Caught by the River

Caught by the River at Port Eliot Festival 2019

21st March 2019

Port Eliot Festival, St. Germans, Cornwall
Thursday 25 – Sunday 28 July, 2019

The blackthorn has blossomed and, on the water, the cormorants are now displaying their white thigh-top courtship feathers – a sure sign the shagging season is upon us. Time, then, to announce the line-up for the Caught by the River stage at Cornwall’s Port Eliot festival – the tenth time this most remarkable blend of entertainment and enlightenment has been erected by the wondrous Cornish waterside. Come join us, friends, for this most glorious “Décima” – as ever by the sweet tidal flow of the River Tiddy.

Caught by the River’s Port Eliot tent may not have seen actual frucking on the dancefloor, but it has taken rock ’n’ roll – a term synonymous with coital action – and combined it superbly with the natural world. The CBTR stage is the only place you can get Andrew Weatherall pumping-in-your-face at 2am and, also, mesmerising talks and audio installations from such esteemed wildlife documenters as Chris Watson and Professor Tim Birkhead. The setting is amazing – looking out across the water and down to the big old railway viaduct. The water surges, the heron flies, the beer flows…

Port Eliot is the place where the CBTR website come to life. In past years we’ve had live music from Gruff Rhys, Cate Le Bon and British Sea Power, among many others. This year the attractions will range from the spellbinding musical powers of Aldous Harding to the great Jon Savage talking about Joy Division and Manchester. There will be also be contributions from CBTR regulars including MC John Andrews and in-house DJ Stephen “Spoonful” Parker.

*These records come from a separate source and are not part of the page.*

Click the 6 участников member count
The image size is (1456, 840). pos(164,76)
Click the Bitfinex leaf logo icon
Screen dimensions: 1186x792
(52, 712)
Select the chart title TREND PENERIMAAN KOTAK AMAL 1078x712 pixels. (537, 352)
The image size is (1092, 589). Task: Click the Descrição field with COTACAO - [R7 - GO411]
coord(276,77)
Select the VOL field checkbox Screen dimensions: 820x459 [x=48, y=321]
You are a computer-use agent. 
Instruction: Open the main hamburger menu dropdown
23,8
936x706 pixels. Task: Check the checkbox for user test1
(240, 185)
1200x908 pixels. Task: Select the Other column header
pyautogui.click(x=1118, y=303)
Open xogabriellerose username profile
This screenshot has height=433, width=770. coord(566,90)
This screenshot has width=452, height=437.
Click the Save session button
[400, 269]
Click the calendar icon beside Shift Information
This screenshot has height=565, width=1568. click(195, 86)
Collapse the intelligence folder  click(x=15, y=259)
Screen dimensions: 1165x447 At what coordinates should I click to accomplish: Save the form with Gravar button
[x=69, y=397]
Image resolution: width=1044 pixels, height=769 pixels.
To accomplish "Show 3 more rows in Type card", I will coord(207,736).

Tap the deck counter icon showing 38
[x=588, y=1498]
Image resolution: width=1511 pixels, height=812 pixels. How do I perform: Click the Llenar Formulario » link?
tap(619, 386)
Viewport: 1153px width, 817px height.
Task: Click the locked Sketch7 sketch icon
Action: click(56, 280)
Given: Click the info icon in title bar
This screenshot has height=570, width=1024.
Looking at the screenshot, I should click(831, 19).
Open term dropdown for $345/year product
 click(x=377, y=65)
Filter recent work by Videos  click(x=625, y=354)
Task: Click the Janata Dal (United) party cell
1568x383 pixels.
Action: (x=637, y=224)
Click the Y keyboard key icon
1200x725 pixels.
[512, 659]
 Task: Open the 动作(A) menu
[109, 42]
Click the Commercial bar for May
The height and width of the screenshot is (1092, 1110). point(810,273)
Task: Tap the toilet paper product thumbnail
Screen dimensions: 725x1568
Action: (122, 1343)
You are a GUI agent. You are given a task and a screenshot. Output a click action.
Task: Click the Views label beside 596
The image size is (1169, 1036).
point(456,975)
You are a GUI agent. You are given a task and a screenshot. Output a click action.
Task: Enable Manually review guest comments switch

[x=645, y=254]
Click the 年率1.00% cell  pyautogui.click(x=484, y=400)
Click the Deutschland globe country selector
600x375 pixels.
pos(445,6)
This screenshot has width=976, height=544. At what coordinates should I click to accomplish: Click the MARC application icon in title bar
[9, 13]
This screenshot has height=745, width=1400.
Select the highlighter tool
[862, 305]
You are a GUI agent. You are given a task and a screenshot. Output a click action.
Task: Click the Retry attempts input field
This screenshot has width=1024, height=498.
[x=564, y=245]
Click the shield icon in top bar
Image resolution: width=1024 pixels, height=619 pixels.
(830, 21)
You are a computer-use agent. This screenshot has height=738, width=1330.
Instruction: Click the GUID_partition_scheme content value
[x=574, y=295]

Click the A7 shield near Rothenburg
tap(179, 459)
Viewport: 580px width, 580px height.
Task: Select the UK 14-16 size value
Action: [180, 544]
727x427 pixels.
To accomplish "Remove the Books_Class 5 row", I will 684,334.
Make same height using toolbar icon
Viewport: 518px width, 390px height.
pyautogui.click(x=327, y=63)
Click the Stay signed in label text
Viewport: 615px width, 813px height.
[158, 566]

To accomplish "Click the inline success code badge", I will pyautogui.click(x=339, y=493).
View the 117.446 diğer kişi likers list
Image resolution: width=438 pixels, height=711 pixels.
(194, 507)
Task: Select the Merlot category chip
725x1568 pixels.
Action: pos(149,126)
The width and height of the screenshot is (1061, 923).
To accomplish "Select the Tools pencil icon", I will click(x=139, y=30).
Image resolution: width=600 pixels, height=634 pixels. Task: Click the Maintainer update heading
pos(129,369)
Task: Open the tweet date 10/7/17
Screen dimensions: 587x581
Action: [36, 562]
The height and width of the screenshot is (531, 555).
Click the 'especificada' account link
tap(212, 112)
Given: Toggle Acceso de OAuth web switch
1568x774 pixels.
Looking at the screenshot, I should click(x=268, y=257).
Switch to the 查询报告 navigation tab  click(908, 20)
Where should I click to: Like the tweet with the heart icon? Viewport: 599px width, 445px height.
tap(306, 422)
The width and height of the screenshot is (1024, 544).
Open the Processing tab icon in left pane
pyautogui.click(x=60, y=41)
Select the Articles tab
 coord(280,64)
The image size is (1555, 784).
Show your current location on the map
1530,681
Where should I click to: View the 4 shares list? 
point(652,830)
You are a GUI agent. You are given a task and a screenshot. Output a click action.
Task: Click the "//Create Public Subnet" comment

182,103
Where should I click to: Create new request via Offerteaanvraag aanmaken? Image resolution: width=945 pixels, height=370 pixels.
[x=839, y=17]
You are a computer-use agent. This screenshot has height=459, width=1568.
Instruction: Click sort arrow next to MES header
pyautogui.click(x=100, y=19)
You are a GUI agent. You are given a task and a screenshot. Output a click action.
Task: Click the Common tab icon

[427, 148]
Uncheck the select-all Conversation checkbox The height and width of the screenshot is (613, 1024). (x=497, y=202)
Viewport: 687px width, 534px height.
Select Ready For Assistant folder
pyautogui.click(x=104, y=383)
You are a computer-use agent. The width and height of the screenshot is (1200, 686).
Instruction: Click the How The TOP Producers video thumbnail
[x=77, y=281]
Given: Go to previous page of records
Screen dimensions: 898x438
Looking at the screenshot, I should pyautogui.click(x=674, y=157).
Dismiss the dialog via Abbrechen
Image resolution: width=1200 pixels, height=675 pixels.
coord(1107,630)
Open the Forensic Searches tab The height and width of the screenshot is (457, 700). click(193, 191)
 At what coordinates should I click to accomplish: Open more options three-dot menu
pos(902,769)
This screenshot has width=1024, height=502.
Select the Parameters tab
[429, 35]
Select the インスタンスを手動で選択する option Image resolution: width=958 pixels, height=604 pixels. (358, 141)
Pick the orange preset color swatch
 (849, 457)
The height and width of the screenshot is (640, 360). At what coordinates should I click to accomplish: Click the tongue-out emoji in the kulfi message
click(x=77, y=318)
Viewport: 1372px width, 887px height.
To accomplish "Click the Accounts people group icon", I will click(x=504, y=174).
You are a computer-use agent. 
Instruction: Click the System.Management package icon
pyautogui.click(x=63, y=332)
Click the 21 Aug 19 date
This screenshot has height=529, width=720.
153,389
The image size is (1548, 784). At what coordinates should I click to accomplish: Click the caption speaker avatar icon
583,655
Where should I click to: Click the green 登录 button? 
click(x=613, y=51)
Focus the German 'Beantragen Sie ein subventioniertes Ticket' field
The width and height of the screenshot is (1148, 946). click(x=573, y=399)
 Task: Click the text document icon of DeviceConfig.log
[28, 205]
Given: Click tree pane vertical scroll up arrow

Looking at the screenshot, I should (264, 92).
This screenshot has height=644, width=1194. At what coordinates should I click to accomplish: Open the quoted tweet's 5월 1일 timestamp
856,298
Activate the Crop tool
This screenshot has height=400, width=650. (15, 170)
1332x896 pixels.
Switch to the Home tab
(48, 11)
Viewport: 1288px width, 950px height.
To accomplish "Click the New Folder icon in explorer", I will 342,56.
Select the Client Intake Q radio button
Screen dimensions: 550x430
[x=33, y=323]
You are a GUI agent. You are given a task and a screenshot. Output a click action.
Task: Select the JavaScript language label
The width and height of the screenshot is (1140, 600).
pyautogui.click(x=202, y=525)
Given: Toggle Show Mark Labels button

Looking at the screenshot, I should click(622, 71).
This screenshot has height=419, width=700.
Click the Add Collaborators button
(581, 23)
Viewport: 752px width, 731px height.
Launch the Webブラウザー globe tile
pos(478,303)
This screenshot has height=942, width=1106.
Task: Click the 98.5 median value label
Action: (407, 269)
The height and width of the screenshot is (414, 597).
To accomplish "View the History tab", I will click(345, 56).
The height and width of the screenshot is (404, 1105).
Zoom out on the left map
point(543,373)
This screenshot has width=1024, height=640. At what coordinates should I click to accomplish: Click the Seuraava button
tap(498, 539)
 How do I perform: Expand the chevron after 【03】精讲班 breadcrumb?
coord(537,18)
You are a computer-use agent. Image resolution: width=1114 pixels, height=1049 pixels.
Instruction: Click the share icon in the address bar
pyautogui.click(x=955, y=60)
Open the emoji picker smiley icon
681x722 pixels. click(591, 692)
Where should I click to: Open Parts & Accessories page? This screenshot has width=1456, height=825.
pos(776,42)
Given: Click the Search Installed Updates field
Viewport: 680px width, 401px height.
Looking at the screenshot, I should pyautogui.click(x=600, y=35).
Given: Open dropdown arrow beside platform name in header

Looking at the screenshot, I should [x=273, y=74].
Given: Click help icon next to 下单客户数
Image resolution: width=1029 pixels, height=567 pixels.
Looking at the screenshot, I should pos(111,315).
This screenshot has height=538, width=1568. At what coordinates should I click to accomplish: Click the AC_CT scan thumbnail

Food, amplified music and a fully-stocked beer bar will all be available. The much-loved, Totnes-based record store Drift Records will again be on site.

And don’t forget, we are just a part of this wunderbar festival. For information on the rest of the programme, please visit, where you will also find the box office.

The acts taking to this year’s Caught by the River stage are as follows:

Aldous Harding
New Zealander Aldous Harding is one the most powerful performers to have emerged anywhere in the last decade. The 2017 album Party took her into clear view, acclaimed in end-of-year polls by everyone from MOJO magazine to Rough Trade Shops to Air Cadets quarterly The Hangar. The album was produced by PJ Harvey collaborator John Parish, who is certain of Harding’s quality: “She is, technically, a phenomenal singer… She absolutely knows what she wants to do with her voice. It never feels like showboating.” Now, with her new album, Designer, Aldous migrates all the way from NZ’s South Island to the Cornish riverside. Do not miss – lest you be the damn-most lick-chicken fool of all eternity.

Pip Blom
Pip Blom is both an alt-rock band from Amsterdam and the 20-something woman who fronts them. As if to confirm the Pip-pop lineage, her father was a member of Dutch John Peel radio faves Eton Crop – credentials underscored by Pip Blom’s roughed-up melodic guitar charges. Their sound hints at both early PJ Harvey and early Lemonheads. The Blom were signed to Heavenly Recordings after a thrilling A&R tag-team relay enacted by means of motorbike; supports with Franz Ferdinand and The Breeders were lined up. Come on down. Motorcycles optional.

Tiny Ruins
New Zealand’s Tiny Ruins specialise in a beguiling chamber-indie quietude – like Mazzy Star sent back to the 19th century for a Grand Tour, down across the Alps to Venice. The band’s delicate sense of melancholy centres on the incantatory prettiness of Hollie Fullbrook’s vocals. New album Olympic Girls sees them on fine form, while their CBTR slot here starts a Kiwi / Dutch / Kiwi sequence that, with Tiny Ruins, Pip Blom and Aldous H, should see an ever newer Zeeland…

Trevor Moss & Hannah-Lou
Over the years this most delightful duo have taken their folk-music rebirth on tour with Tori Amos, Damon Albarn, Richard Thompson and Beth Orton – and also enjoyed live performance at the maximum-security women’s prison in Rennes. The NME said they combine “Fairport Convention’s folk with Fleetwood Mac’s pop sensibilities”. Most recent album Fair Lady London was recorded in a Sussex castle, while their touring itinerary has taken in tin-roof tabernacles and a canal barge.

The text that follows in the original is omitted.